Open adoption has a spray of meaning, but for me, it's defined by my willingness to treat my kids' first parents with an open heart. This inevitably leads to discomfort, but at the same time, the circumstances that, years ago, were frightening, are now, every day, normal - and more importantly, beneficial.

Many of you contacted me in October, after reading/watching Rebekah's story , wondering about Ty's relationship with his birth dad. I haven't given him much air time in this place because, honestly, there isn't much to tell.

I've only met him once.

We took him and his wife to Applebees, days after Ty's birth, so that we could have a chance to get to know each other. The things I read online and in his file seemed softer after hearing his story, in person, but my insides squirmed for a long time every time we'd talk.

I had given him my cell phone number for contact (next time I will give Ben's), so it was up to me whether or not to answer the phone when it would ring. In the beginning he would call every month or so and alwasys started the conversation the same way. "How is MY son?"
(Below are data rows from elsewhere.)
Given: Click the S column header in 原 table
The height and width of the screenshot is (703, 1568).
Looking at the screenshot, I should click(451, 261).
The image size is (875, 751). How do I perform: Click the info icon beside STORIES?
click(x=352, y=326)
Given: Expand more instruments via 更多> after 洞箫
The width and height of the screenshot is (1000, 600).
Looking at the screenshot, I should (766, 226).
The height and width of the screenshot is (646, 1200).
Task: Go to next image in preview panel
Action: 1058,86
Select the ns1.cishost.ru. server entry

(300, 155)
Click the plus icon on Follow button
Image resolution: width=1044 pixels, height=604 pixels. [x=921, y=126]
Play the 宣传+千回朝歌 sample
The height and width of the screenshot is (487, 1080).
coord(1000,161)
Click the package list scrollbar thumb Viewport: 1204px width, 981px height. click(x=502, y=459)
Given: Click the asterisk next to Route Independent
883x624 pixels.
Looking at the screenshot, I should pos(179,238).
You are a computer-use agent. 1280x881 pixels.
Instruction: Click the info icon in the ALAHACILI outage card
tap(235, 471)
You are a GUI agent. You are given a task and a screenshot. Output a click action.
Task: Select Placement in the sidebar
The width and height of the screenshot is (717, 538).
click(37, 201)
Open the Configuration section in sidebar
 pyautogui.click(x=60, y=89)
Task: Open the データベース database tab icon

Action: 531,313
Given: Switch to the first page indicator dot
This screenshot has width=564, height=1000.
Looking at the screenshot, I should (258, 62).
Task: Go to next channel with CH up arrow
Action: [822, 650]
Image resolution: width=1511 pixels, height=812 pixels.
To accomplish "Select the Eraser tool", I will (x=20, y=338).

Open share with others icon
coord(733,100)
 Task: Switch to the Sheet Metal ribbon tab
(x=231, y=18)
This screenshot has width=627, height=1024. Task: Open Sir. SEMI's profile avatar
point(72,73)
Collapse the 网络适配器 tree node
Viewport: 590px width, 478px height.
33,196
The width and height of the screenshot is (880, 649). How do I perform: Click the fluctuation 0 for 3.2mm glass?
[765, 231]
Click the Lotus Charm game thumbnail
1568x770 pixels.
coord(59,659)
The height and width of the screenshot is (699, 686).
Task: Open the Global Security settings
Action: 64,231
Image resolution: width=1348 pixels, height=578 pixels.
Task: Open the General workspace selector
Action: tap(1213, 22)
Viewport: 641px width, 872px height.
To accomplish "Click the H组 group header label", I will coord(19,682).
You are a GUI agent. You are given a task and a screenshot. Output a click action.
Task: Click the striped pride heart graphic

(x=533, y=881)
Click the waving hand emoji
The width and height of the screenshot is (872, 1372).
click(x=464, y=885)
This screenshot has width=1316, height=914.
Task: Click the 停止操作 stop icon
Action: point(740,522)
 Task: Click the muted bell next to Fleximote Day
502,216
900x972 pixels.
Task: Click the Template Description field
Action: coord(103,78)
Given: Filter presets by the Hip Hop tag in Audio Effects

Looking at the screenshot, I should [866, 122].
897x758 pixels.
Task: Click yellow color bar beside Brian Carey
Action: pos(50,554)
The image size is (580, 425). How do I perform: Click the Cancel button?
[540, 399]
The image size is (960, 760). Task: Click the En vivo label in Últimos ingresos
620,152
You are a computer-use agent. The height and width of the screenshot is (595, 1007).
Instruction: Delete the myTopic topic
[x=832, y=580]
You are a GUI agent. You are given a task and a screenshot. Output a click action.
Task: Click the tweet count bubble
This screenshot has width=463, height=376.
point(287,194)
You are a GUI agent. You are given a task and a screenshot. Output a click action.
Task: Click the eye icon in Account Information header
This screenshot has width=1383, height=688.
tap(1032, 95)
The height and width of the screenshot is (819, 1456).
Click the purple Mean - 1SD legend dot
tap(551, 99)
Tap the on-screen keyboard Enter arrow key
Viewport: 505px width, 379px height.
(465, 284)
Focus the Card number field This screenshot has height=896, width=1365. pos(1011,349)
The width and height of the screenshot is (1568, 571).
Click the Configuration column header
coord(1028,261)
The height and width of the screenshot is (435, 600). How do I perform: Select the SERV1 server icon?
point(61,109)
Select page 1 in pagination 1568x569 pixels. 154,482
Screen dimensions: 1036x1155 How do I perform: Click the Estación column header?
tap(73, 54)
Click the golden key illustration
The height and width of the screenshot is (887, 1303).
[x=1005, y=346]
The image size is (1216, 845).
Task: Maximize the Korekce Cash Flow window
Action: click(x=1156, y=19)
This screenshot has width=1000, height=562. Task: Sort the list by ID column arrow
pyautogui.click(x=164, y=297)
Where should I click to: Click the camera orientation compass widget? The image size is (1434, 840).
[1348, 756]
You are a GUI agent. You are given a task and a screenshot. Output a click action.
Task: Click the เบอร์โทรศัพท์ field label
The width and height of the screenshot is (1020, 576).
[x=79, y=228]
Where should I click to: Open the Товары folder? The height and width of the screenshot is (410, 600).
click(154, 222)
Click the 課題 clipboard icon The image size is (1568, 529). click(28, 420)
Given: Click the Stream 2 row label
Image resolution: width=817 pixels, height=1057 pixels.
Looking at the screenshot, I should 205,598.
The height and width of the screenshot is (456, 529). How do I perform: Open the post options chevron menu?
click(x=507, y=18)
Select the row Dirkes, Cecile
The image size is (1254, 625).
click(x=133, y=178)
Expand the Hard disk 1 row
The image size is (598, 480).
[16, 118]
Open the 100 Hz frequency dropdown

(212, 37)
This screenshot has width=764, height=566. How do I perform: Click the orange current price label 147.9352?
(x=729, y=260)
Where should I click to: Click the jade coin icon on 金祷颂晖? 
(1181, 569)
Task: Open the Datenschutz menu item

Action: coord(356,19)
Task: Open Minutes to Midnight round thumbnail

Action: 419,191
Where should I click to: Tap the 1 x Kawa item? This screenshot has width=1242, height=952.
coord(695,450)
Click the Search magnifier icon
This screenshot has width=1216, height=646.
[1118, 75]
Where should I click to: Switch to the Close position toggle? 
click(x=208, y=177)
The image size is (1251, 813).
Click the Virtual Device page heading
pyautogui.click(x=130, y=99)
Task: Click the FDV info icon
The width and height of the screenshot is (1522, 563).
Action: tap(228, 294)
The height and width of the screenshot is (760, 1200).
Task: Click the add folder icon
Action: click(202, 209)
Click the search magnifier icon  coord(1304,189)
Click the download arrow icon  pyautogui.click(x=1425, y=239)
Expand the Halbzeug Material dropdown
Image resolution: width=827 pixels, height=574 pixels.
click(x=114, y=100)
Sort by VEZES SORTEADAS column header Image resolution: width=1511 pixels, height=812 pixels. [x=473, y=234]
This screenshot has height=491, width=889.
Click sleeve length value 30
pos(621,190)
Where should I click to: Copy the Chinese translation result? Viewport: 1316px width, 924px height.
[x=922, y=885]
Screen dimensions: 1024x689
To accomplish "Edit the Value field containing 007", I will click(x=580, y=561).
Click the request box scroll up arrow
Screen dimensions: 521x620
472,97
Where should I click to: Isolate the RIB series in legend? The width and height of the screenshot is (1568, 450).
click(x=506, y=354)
Every time I answered, I swore I would never do it, again. He was arrogant and thoughtless and I, simply, didn't trust him.

But. I always answered.

I always answered because I never wanted to have to tell Ty, one day, that I was the reason he lost relationship with his dad. No way. I have enough stuff to be accountable for, I wasn't willing to take on his stuff, too.

As the years went on, time between contacts grew and my level of discomfort snuffed. Ty's dad is a broken man with a difficult past. His only other son is in prison for life and his story is textbook for generational dysfunction. I have a real heart for those....because God does.

Today, I look forward to his phone calls. I love telling him how smart, kind, and tender our boy is. I love filling his heart with hope that cycles can be broken.

In the beginning, I worried about the day that they'd want to talk, but it's yet to come. Neither has ever asked to speak to the other.

On the surface, we have always been wide open with the boys when it comes to their stories. We talk, openly (fairly often) about first families and life before our family, but Ben and I have always kept the discussion, general, until someone inquires further.

When Sweet Boy joined us, last year, it took dinner conversation to a deeper level, for sure, but because two of the three have unknown dads, our conversations tend to swirl around birth moms, foster parents and grandparents.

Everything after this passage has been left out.